Lessons learned — root ceremony 2026-04-29#
This document captures the surprises and corrections from CCAT’s first HSM root ceremony. The playbook has been updated to bake these in, so a future ceremony following the playbook should not re-encounter them. This page exists so future operators understand the why behind the playbook’s odd-looking choices — and so a future incident-responder reading the audit trail knows what to expect.
Run details:
Date: 2026-04-29
Operators: two-person rule, ceremony witnessed
HSMs: Nitrokey HSM 2 ×2 (serials on the paper sheet in the safe)
Software pinned: step-cli, step-kms-plugin, opensc — versions in the supplies-USB
VERSIONS.txtLive media: Ubuntu 24.04 LTS Desktop, RAM-only
1. OpenSC virtual-token quirk: the label gets renamed#
When you run sc-hsm-tool --initialize --label "ccat-root", the
CKA_LABEL stored on the card is ccat-root. But OpenSC’s PKCS#11
module (opensc-pkcs11.so) presents one PKCS#11 token per PIN type,
and renames them. The token surfaced for User-PIN access is named
ccat-root (UserPIN) at the URI layer.
pkcs11-tool --token-label ccat-root does prefix-matching, so it
works without the suffix. step-cli does exact matching, so its
URI must include the full string with spaces and parens
percent-encoded:
char |
escape |
|---|---|
space |
|
|
|
|
|
i.e.\ token=ccat-root%20%28UserPIN%29 — and similarly
token=ccat-intermediate%20%28UserPIN%29 for HSM #2.

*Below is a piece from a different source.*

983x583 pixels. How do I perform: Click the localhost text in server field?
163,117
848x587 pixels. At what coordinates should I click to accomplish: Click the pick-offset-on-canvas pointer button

Playbook decision: use serial=$SERIAL instead of token=. The
device serial is recorded on the paper sheet in §4, doesn’t change on
re-init, and needs no URL encoding. The token form still works for
operators who prefer it; serial= is just cleaner.
2. step certificate create URI shape#
This took multiple iterations. The shape that actually works:
step certificate create --profile root-ca --not-after 240960h \
--no-password --insecure \
--kms "pkcs11:module-path=...;serial=$SERIAL?pin-value=$PIN" \
--key "pkcs11:id=01" \
"CCAT Observatory Root CA" \
root_ca.crt
Things that do not work:
--keywith the full URI (pkcs11:token=...;object=...;id=%01) — step’sgetPublicKeyrejects it with “uri not matching.”--key "pkcs11:id=01"(minimal, just the object id) is the form that resolves.pin-source=/path/to/pin-filein the URI — did not log into the token reliably in our run.pin-value=$PIN(with$PINcaptured viaread -rs PINso the literal value never lands in shell history) is what worked.--kms-key-idflag — does not exist in this step-cli version. Earlier docs reference it; ignore.Three positionals for
create(subject, crt-file, key-file) when the key already exists on HSM —<key-file>is output-only. Use--keyflag and only two positionals.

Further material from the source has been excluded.